Rigid Macroporous Wood Microparticles Impart Universality and Scalability to Lightweight Foam Insulation

Abstract Foam‐formed nonwoven materials have recently experienced a surge in popularity, but research focuses on flexible fibres with scant information on rigid particles. This work showcases how rigid, minimally‐processed, macroporous wood microparticles work synergistically with the foam‐forming method to offer a robust manufacturing strategy that is insensitive to feedstock and water quality. Lightweight oven‐dried foams suitable for rigid thermal insulation are produced using four types of wood residue and can be made using ocean water instead of ultrapure water. The bio‐based content in the foam can be increased by partially/fully replacing the polymer binder with mechanical pulp or using a biosurfactant.
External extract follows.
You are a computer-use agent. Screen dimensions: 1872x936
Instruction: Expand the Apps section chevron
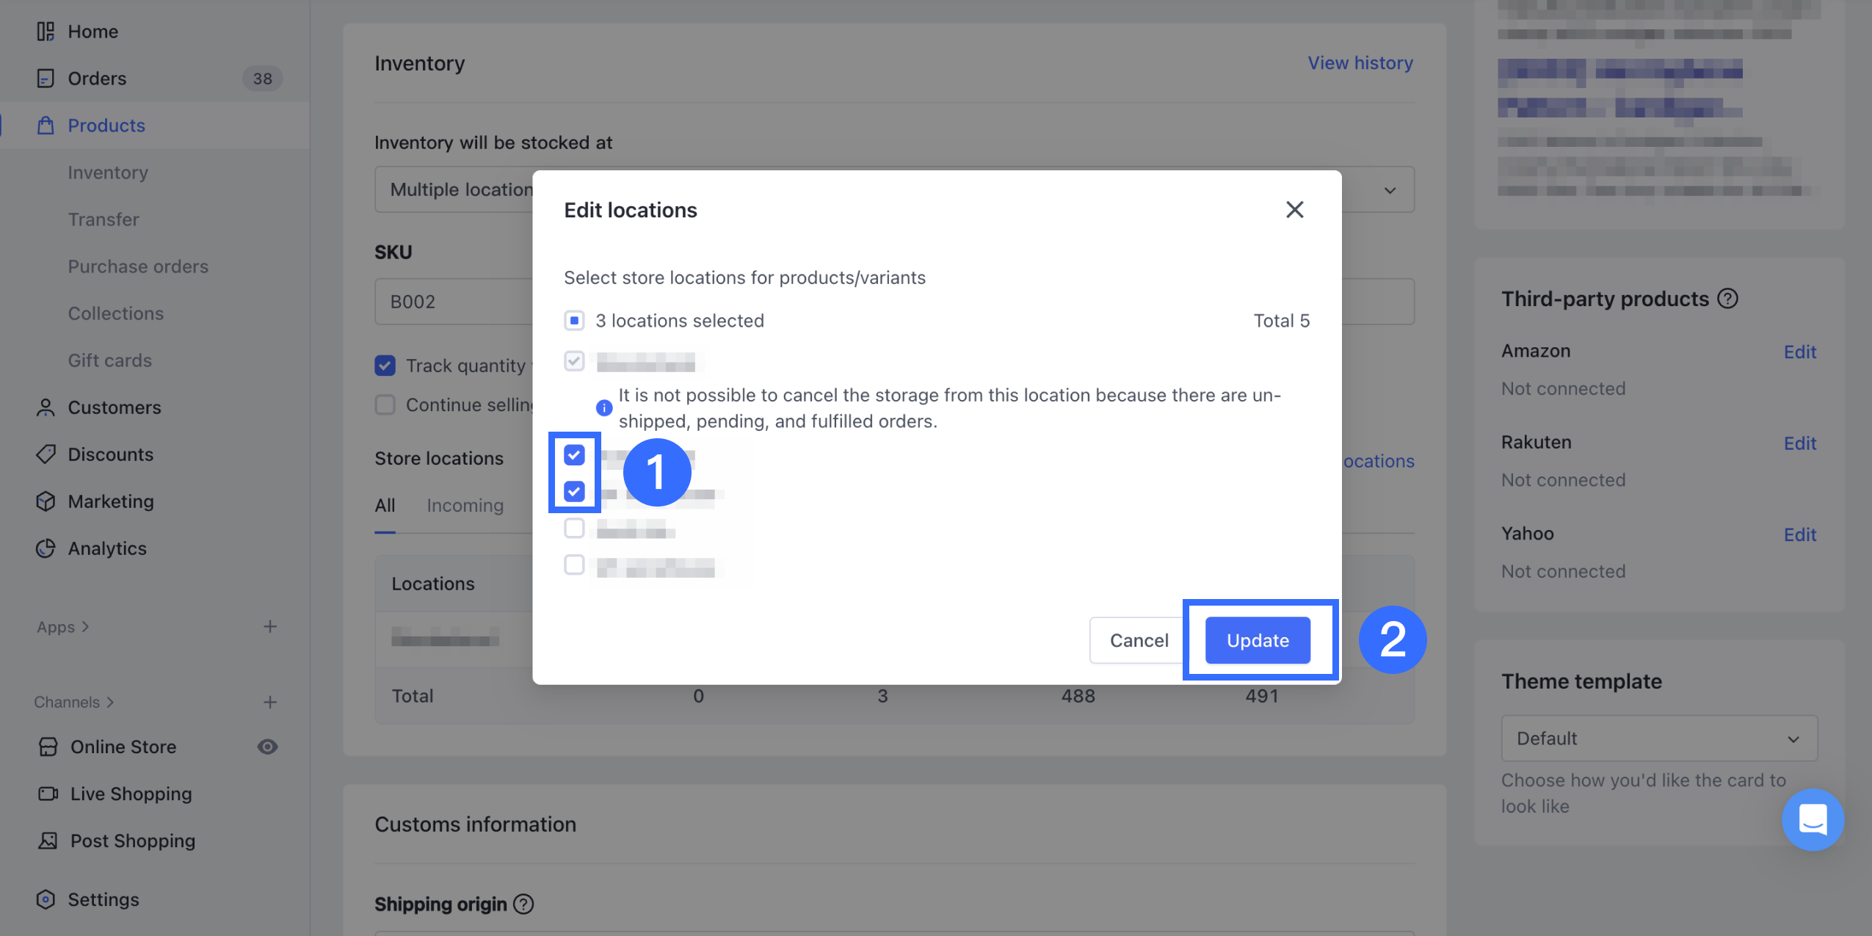click(85, 627)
For the 15 foams produced with slightly modulated compositions, the densities are low (90–130 kg m −3 ), the thermal conductivities are low (38–45 mW m −1  K −1 ), and many meet ASTM insulation standards for compressive strength. Pilot plant scaling produced large‐scale (100×50×4 cm) foam boards. The structure‐property relationships elucidated offer new guidelines to optimize foam performance by matching microparticle size to bubble size, having a distribution of microparticle lengths, and preserving wood's natural macroporous character. This work demonstrates how to harness the functionality that nature has already engineered for plants in the design of novel, sustainable and advanced bioproducts.